• _STORED DATA_
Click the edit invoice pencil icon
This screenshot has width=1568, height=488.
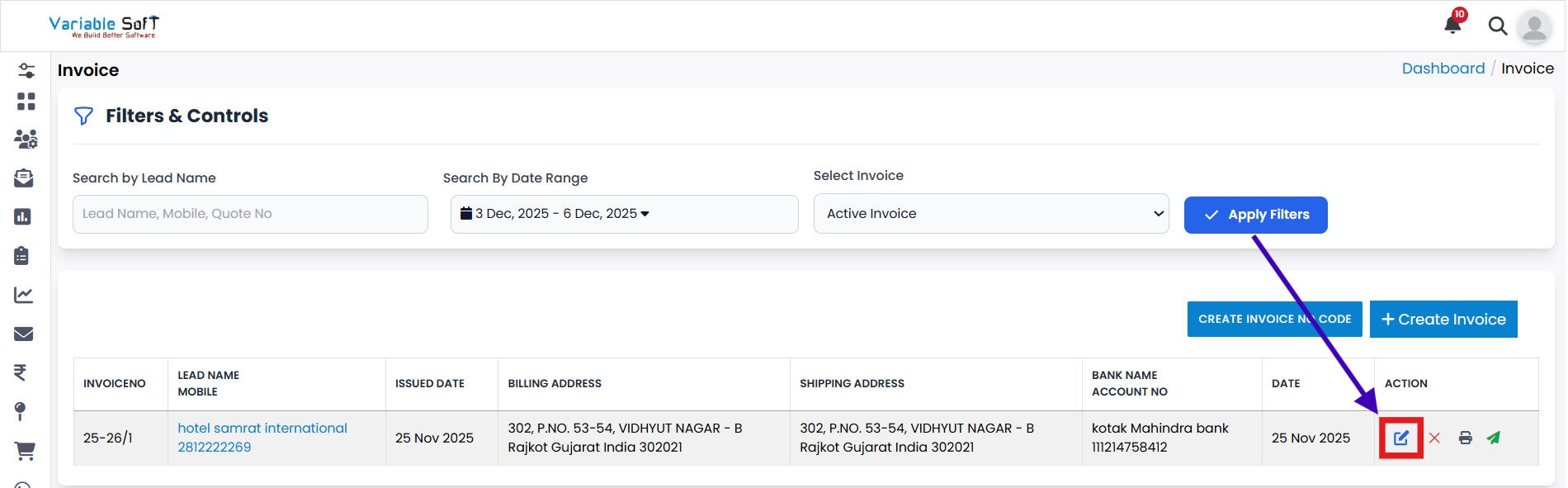1400,438
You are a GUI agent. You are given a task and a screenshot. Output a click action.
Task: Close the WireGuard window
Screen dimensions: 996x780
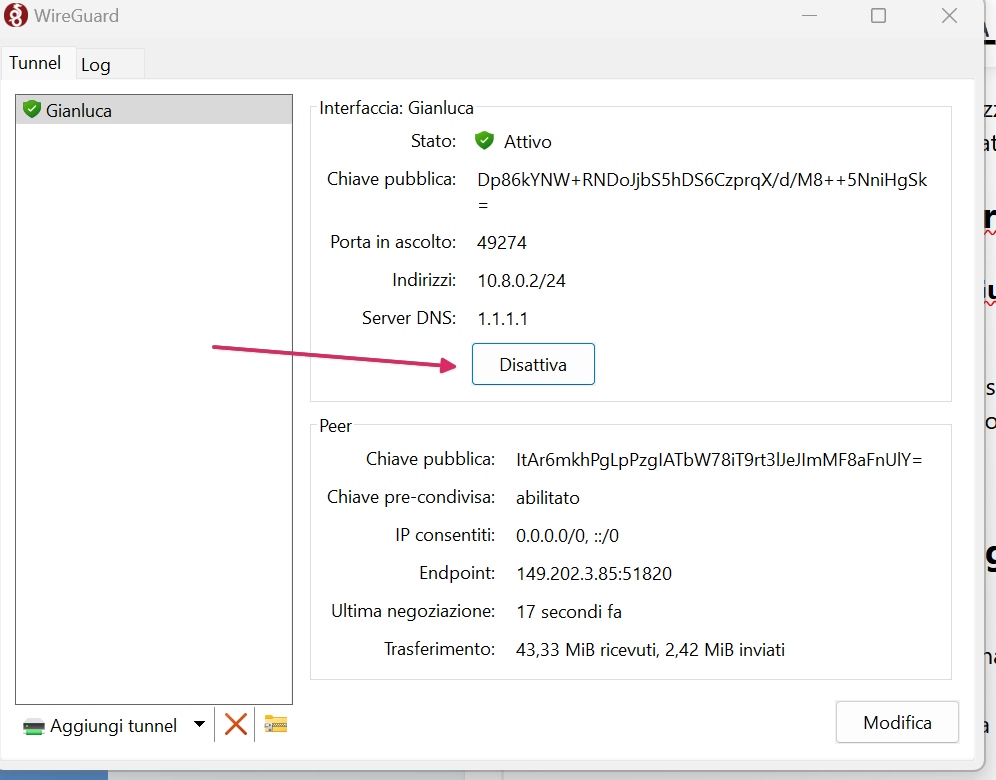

• _PROBLEM DESCRIPTION_
Output every entry exactly. Pictures stay out.

• _ANSWER SPACE_
Click the edit invoice pencil icon
This screenshot has width=1568, height=488.
1400,438
You are a GUI agent. You are given a task and a screenshot. Output a click action.
Task: Close the WireGuard window
Screen dimensions: 996x780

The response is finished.